- _EXCERPT_:
But first, technical joy.  My Iphone is starting to reveal its wonders to me.  Firstly, after consultation with my son, that I owned an android?? I managed to put Audible on it and can now wander around and listen to stories.  It also seems a better camera than my old one, but I have not learnt how to transfer photos from it to my computer, only that I need to use a USB cable - whole drawerful somewhere!

Yesterday a table top magnifying glass arrived, to help with sewing and my knitting so old age here I come well kitted out........... There was a marvellous short video of Sheila Hancock discussing how being alone through this crisis had affected her - madness??

'The captured Unicorn lies within a fence, tethered as a symbol of consummation, to the pomegranate tree of fertility.  round the white Unicorn row various plants of sex; Bistort, Lords and Ladies, Early Purple Orcis, Bluebells and Viola Odorata.'

Profile of Pascal Soriot - CEO of AstraZeneca this morning

Friday, March 26, 2021

More bits and pieces.

William Hogarth - The March of the soldiers to Finchley

Hogarth may have popped his clogs, but you can rely on John Crace to see the funny side of things. What am I talking about?  Well it is Sir John Walker and his speech of freedom over a pint of milk.  I think he needs to buff up his essay writing and join the threads together, because he did not quite make sense but I am sure he was sincere.

David and Goliath comes to mind.  Ever Given stuck in the mud of the Suez Canal.  Our need to ship everything around the world comes with a cost, enormous boats a bit like the enormous lorries we see on our tiny lanes.  Just read that it is cheaper to send salmon to fillet (from Scotland) to China then it is to do it at home !!!

What else, well maybe China will stop doing the dirty work of filleting salmon, as now it has put a list of British politicians on a sanction list of people who maliciously spread lies and disinformationI am not being trite here but Tibet of course comes to mind as the plight of the Uyghurs locked up in detention camps is highlighted by news of some calling this genocide.

It must be frightening to stand up for your principals against such countries as China and Russia, as their methods of getting even result in painful deaths.

The daffodils are blowing in a strong wind, except those in the shelter of the church wall.  The school bus goes by too pick up the children and my little cat is starting to respond to me touching him, so not all is bad ;)

Wednesday, March 24, 2021

Things picked up from the news

I don't want to frighten you first thing in the morning but doesn't the poor love look haggard, running a country is not  easy.  And then, to release on the news that  
"The reason we have the vaccine success is because of capitalism, because of greed, my friends."

- _WHAT NEEDS TO BE DONE_: Update the stretch of the blog excerpt from "More bits and" through "he was sincere." by changing "pint of milk" to "glass of milk", and give that stretch again. Work from the blog excerpt alone.

- _MATERIAL PROVIDED_:

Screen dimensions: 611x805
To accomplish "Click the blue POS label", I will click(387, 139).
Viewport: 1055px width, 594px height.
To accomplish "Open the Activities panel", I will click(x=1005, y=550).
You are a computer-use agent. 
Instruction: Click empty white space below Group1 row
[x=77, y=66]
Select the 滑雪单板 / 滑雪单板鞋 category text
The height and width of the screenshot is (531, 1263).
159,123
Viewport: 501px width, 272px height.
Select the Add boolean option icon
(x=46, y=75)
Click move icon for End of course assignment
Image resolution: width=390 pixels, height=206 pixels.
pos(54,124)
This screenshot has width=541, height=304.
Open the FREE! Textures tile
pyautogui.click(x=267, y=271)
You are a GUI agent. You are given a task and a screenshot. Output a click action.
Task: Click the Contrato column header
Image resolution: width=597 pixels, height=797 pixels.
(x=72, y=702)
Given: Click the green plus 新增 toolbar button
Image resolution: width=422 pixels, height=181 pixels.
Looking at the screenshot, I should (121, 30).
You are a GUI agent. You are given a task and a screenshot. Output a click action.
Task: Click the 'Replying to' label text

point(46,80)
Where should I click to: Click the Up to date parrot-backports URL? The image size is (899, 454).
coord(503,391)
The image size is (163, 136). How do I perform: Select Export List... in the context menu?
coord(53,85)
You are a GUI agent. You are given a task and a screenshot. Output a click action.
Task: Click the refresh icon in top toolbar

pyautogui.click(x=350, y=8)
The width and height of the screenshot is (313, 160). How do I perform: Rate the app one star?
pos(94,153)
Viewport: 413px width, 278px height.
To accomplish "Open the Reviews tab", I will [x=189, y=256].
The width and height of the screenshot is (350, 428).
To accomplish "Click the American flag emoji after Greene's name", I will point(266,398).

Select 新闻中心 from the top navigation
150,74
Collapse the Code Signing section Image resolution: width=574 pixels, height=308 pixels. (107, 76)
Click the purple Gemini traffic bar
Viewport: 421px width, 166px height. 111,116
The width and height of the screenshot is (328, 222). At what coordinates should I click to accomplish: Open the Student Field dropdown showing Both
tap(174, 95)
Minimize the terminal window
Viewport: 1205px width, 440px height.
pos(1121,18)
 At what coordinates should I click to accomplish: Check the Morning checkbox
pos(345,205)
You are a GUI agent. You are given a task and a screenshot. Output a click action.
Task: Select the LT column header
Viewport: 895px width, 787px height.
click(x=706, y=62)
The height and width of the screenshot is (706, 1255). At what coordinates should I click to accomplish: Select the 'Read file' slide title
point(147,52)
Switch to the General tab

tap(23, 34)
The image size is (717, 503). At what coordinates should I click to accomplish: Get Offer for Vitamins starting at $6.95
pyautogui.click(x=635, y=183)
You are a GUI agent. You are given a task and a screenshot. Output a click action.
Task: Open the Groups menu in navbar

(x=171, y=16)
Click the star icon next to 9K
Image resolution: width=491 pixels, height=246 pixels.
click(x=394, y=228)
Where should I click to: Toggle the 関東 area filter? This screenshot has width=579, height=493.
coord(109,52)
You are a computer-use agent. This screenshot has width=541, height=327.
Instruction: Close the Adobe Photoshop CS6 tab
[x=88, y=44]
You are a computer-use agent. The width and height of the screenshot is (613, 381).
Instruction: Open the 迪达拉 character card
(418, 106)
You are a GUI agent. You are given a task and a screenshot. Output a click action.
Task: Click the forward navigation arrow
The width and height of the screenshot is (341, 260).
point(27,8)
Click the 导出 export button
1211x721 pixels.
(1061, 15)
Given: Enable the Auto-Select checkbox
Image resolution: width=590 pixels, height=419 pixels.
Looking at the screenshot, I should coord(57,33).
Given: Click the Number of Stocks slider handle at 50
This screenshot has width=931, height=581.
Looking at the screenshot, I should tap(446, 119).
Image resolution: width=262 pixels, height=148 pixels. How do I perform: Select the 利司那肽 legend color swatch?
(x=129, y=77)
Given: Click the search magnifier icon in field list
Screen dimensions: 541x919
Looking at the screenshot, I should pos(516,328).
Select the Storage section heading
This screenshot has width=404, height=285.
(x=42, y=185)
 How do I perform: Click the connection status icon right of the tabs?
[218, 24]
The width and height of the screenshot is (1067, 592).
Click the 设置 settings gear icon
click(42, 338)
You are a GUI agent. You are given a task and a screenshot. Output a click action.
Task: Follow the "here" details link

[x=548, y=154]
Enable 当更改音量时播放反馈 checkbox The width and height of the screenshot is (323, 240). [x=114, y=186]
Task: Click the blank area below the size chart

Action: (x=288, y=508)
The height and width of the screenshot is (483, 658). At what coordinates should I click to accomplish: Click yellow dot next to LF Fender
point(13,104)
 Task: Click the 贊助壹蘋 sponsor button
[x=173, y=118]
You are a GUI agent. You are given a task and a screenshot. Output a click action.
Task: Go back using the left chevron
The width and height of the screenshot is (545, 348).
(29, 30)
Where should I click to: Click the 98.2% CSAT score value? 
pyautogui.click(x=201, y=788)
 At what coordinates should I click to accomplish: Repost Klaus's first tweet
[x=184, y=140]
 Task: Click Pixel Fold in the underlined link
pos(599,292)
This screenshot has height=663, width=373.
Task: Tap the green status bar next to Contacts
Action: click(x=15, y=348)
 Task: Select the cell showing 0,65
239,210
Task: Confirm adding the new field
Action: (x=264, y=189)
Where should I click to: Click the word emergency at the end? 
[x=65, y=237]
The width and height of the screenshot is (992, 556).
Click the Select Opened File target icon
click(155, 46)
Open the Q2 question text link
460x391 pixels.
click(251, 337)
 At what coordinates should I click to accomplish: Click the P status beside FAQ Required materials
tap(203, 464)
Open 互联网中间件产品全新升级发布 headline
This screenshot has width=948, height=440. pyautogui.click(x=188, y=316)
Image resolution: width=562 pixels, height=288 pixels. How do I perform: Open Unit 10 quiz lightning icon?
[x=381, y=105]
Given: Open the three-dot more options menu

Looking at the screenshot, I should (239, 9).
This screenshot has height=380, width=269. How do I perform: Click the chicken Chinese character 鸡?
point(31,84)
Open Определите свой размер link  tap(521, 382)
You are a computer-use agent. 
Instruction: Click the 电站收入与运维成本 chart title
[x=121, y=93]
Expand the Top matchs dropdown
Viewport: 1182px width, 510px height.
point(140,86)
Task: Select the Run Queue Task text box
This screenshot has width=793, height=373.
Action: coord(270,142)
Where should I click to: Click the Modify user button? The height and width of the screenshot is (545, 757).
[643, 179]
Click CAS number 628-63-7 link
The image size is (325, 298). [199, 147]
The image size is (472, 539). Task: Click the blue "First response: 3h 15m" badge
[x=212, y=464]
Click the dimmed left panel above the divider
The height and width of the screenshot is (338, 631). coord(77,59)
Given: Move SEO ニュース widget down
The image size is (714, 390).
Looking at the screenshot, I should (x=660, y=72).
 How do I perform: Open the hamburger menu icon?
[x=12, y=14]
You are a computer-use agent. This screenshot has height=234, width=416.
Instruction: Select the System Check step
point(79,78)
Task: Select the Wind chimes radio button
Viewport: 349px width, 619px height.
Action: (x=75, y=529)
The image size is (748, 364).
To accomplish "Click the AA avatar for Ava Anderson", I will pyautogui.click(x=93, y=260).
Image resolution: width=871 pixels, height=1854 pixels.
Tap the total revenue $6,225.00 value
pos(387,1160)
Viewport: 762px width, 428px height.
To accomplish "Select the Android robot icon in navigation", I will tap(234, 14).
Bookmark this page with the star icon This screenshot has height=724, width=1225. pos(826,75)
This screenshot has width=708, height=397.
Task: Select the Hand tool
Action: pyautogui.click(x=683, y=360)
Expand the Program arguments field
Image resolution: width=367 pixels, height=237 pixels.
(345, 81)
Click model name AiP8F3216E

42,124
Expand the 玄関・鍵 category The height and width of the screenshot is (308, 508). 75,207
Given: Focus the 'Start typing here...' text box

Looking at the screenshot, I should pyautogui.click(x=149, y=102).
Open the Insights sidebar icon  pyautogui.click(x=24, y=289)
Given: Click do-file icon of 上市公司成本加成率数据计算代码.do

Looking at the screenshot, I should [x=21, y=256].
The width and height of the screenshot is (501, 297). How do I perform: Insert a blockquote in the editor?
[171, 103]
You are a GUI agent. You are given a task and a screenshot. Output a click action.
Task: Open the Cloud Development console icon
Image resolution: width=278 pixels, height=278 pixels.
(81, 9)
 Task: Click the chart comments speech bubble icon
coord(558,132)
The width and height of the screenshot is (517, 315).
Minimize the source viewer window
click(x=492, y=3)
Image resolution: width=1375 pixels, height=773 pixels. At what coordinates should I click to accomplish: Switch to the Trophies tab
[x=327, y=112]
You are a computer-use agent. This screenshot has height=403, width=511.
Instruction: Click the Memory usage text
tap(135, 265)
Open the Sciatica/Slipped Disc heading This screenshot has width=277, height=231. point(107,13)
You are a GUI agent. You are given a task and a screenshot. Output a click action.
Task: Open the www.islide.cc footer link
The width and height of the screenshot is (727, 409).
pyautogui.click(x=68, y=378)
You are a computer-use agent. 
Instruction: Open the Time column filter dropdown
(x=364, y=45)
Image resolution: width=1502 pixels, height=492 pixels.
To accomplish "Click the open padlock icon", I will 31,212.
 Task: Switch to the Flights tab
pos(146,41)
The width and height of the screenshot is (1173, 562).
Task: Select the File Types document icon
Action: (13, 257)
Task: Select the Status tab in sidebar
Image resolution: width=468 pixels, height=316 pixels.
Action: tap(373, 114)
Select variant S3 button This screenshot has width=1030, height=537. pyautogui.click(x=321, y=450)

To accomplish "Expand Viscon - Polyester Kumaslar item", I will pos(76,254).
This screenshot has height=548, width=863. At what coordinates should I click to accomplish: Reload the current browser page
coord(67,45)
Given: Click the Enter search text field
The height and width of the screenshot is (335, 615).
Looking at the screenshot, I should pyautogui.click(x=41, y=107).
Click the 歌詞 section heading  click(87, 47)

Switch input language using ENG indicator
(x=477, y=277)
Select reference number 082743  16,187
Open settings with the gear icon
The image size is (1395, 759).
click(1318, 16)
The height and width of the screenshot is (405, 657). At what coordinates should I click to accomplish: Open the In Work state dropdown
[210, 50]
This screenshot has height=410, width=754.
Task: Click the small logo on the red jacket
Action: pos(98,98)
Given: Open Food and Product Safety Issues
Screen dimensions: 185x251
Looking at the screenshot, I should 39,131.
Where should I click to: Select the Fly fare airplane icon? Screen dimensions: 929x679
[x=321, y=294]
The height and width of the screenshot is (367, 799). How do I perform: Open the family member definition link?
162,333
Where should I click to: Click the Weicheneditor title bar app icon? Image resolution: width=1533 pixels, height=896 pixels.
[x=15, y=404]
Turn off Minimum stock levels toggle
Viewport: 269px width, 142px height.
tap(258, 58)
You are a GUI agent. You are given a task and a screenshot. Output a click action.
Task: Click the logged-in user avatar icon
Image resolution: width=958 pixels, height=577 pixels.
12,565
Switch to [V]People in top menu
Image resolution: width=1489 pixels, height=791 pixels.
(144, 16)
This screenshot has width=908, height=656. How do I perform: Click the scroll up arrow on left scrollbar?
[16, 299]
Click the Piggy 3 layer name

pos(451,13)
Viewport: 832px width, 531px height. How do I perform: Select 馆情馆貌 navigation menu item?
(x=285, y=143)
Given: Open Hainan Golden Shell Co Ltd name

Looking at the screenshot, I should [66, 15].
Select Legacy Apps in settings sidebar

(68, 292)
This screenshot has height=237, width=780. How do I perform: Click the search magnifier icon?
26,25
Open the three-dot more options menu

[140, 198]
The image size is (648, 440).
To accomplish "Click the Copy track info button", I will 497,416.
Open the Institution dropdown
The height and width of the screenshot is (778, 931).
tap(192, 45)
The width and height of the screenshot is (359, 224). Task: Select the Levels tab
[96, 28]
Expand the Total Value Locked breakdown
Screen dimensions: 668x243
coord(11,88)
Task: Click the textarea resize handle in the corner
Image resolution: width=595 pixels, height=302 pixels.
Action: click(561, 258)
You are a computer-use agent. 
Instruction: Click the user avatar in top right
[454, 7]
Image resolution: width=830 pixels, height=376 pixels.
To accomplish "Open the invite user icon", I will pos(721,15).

- _REPLY TO THE TASK_:
More bits and pieces.

William Hogarth - The March of the soldiers to Finchley

Hogarth may have popped his clogs, but you can rely on John Crace to see the funny side of things. What am I talking about?  Well it is Sir John Walker and his speech of freedom over a glass of milk.  I think he needs to buff up his essay writing and join the threads together, because he did not quite make sense but I am sure he was sincere.